Hail—pieces of ice that form and fall from clouds instead of snow or rain—has always been a problem for farmers in some areas of the United States. Hail pellets can fall with great force and destroy crops in the field. Over the last few decades, a method of reducing hail, called “cloud seeding,” has been tried. In cloud seeding, the chemical silver iodide is sprayed on storm clouds from an airplane. This makes the clouds produce harmless rain or snow instead of hail. Several pieces of evidence suggest that cloud seeding has been effective in protecting crops from hail.

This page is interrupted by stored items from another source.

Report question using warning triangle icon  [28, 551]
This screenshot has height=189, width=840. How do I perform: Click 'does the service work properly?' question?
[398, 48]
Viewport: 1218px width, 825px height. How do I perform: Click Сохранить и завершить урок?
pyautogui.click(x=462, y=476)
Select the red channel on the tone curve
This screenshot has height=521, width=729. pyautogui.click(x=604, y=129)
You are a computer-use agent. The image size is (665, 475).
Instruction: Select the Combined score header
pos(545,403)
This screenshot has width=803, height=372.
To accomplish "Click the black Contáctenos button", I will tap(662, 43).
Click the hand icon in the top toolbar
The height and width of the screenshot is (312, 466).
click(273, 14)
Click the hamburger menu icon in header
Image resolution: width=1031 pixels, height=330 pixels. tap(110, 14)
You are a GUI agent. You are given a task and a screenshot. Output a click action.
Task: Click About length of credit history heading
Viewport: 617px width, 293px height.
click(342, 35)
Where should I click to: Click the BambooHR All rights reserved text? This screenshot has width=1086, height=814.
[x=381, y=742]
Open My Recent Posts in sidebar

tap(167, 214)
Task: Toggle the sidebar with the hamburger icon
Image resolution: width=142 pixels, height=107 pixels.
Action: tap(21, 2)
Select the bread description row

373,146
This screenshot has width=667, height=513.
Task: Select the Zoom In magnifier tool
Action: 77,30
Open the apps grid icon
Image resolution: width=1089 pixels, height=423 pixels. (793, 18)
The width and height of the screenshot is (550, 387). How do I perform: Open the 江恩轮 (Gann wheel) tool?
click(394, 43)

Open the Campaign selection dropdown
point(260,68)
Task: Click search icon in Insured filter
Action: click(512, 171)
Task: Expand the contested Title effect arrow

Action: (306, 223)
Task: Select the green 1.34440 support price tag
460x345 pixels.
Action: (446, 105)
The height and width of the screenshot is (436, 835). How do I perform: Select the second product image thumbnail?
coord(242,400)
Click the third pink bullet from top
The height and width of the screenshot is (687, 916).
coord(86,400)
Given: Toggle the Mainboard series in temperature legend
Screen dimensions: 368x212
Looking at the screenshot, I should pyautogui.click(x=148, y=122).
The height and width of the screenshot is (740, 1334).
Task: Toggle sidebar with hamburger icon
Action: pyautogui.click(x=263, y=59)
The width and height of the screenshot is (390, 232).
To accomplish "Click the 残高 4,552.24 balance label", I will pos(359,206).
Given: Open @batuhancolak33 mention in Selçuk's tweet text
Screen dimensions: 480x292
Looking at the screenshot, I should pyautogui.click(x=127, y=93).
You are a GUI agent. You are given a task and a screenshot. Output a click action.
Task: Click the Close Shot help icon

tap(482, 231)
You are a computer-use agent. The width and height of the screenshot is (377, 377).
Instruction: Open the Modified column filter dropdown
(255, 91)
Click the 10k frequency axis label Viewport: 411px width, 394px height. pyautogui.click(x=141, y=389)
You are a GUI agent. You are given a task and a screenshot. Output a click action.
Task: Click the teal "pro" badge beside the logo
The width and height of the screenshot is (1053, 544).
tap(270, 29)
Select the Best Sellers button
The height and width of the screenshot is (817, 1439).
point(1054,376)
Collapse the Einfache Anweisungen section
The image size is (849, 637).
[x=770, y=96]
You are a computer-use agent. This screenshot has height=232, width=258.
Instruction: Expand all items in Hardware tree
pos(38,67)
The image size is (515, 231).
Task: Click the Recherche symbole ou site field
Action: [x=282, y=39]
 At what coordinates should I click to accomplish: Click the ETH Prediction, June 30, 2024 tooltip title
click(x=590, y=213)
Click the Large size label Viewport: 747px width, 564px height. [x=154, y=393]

Experiments in the laboratory support the idea that cloud seeding is effective. Hail usually forms in water vapor that is close to the freezing point. However, when experimenters added silver iodide to cold water vapor in the laboratory, they often observed light snow forming instead of hail pellets.
Evidence from Asia
There is evidence about the effectiveness of cloud seeding from several countries around the world. In some Asian countries, for example, cloud seeding has been successfully used to control precipitation in urban areas. These positive results suggest that cloud seeding should also be effective in protecting fields and farms in the United States.
A few local studies also support the value of cloud seeding. One study conducted in a farming region in the central United States, for example, directly monitored crop damage due to hail. The study found that in an area where cloud seeding was used there was reduced hail damage compared to previous years.